Zbyszko didn’t take long to leave his mark in other territories. He headed to Georgia as the man who had “retired” Bruno, infuriating the territory in early 1983 when he “bought” Killer Brooks’ National Wrestling Alliance National title for $25,000 — a gimmick the WWE replicated in 1988 with Ted DiBiase.

NWA President Bob Geigel stripped Zbyszko of the title, but he won it back in a tournament in Atlanta a few weeks later.

Zbyszko had two strong runs as a cocksure heel in the Minneapolis-based American Wrestling Association (AWA) — it’s also where he met his wife — in the 1980s.

As the endgame in a long, carefully executed program, Zbyszko slipped a roll of dimes to the late Curt Hennig during a May 1987 match so he could knock out Nick Bockwinkel and win the AWA world title.

Ray Stevens, a Bockwinkel ally, rushed out to confront Zbyszko about his apparent interference, grabbed his coat, and shook loose some coins. Replied a smug legend: “Hey, everyone has change in their pockets.”

“It was just another example of how a classic angle is built up,” Zbyszko said. “We did it over months, we did it to the point where people were convinced I was going to beat Nick Bockwinkel for the title, I was going to win the belt somehow. And we turned it.”

Zbyszko was “suspended” for life in 1987 by the AWA after his sneak attack on Bockwinkel, who was winding down his career. He returned in 1989, billing himself as the man who had “retired” both Sammartino and Bockwinkel, two first-ballot Hall of Famers.

“The Bruno angle was such a thing that even when I left the New York area and went to the AWA, as soon as I got there people would be chanting ‘Bruno!'” he said.

“And even though I wouldn’t bring up his name, all I had to do was open my mouth, ‘Yes, that’s right, people. You’re looking at wrestling’s Living Legend,’ and it would just be instant heat, which translated into people being at the arenas.”

When he won a battle royal for the AWA world title in 1989 — in typical fashion, he stalled and stayed out of harm’s way for most of the match — he gloriously announced: “This is better than retiring Bruno Sammartino!
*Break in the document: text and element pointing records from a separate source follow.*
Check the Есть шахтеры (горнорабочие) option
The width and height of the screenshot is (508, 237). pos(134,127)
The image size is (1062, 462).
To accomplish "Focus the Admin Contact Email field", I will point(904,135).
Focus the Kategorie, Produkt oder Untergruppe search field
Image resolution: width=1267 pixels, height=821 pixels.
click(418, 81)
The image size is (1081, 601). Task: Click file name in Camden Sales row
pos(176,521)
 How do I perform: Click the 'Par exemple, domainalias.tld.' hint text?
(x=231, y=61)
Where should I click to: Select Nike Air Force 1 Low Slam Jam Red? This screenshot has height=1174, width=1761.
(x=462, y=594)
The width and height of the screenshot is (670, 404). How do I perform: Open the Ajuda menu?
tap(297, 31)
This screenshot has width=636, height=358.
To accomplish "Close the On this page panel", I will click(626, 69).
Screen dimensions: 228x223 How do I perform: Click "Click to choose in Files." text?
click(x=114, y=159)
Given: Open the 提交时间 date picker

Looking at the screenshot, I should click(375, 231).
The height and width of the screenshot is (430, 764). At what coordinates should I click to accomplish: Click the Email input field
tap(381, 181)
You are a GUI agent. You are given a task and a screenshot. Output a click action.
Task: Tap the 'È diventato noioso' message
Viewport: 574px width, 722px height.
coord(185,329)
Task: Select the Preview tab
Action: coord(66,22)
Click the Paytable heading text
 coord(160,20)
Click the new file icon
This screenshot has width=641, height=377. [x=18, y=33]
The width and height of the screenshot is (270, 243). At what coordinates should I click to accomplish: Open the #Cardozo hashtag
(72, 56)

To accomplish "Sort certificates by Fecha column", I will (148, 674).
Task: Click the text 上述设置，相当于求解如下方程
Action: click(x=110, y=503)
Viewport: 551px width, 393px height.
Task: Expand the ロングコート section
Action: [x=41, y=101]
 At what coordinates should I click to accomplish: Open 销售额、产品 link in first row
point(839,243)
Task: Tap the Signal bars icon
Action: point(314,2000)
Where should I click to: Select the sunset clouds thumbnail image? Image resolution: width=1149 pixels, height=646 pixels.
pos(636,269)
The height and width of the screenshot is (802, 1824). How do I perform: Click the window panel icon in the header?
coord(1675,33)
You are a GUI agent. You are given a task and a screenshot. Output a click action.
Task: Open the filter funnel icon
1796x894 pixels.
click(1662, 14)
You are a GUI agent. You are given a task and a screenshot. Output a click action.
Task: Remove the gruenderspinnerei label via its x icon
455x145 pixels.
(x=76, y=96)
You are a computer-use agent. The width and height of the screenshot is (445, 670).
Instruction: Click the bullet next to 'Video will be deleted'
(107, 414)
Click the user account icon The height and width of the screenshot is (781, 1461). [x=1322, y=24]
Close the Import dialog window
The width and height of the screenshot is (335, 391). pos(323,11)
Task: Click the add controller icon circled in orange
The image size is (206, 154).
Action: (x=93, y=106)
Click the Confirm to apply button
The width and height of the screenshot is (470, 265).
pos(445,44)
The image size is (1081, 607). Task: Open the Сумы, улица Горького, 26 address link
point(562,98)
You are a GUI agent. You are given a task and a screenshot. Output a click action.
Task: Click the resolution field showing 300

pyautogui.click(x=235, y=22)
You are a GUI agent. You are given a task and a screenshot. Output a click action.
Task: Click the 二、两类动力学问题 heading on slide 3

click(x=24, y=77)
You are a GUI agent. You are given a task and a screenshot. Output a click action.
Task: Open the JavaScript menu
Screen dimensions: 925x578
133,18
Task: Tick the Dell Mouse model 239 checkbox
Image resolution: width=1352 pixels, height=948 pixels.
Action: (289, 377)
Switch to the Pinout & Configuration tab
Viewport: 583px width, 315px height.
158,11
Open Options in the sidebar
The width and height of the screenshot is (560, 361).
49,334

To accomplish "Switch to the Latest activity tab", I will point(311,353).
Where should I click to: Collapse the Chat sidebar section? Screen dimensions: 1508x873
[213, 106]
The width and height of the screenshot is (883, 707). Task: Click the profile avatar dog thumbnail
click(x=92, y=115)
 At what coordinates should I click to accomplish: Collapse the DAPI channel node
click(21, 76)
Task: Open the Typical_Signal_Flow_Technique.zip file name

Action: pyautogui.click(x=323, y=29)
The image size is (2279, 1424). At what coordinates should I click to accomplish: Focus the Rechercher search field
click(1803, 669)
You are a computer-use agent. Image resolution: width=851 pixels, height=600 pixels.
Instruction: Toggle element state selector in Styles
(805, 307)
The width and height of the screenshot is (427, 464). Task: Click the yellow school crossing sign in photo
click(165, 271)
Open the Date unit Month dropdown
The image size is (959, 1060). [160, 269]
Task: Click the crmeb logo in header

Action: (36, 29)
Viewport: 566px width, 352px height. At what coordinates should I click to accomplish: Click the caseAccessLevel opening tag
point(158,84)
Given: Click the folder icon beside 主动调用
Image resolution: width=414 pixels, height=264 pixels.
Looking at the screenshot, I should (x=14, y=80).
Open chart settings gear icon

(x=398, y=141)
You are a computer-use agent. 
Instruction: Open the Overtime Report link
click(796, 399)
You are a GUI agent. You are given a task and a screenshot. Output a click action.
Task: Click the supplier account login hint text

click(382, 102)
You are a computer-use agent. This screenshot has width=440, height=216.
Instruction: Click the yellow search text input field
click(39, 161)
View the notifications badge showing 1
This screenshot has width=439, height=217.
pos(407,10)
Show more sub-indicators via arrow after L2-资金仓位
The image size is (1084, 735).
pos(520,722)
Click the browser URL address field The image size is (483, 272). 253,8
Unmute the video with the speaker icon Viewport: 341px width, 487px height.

It’s more satisfying than crippling Nick Bockwinkel! I’m finally the world heavyweight champion.”

Zbyszko held the AWA’s top prize twice, then hooked up with WCW when the AWA folded in December 1990. In WCW, he teamed with Arn Anderson as “The Enforcers,” winning the WCW world tag championship in 1991.

They were named Pro Wrestling Illustrated’s Tag Team of the year, nearly 20 years after Zbyszko was tapped as wrestling’s Rookie of the Year.

In 1991, manager Paul E. Dangerously broke up the team when it lost the belts to Ricky Steamboat and Dustin “Goldust” Rhodes. A brawl between Zbyszko and other members of the “Dangerous Alliance” stable turned Zbyszko back into a fan favourite for the first time since 1980.

As Zbyszko made the transition from wrestler to broadcaster, he drew wild cheers every week by performing an elegant, exaggerated bow as he took his place on the WCW Monday Nitro set.

“As I got older and Bruno was retired longer and our audience became a little younger, with all the broadcasting on TBS and TNT and Nitro, then I kind of became ‘the Living Legend, the loved guy,'” he said.

“The new generation didn’t know Bruno. But they know me as the ‘Living Legend’ from a famous story that they really don’t remember, but they still talk about.”

Zbyszko, a licensed pilot, has been playing golf most of his life, and has the management of the now-defunct WCW to thank for honing his game in recent years.

“When Nitro came, I’d fly out one day, golf, do the Nitro show, then Wednesday go back for a couple more hours. I couldn’t ask for anything more,” he said. “So I lived on the golf course for 12 years and prepared to be 50 so I could give the senior tour a shot.”

Zbyszko is contemplating a move to Ponte Vedra, Fla., the home of the Champions Tour and a locale that’s a mecca for elite golfers. A move to Florida will put him within easy range of more mini-tours and events, more family and friends, and, of course, more trips to Disneyland for his children.

Zbyszko still wrestles from time to time — he made a well-received appearance in NWA-TNA earlier this year, and gets out to personal appearances on weekends when hackers clog the fairways.

“So I might as well fly out and make a few bucks, keep the wife happy … the kids keep eating, damn it!” he said facetiously.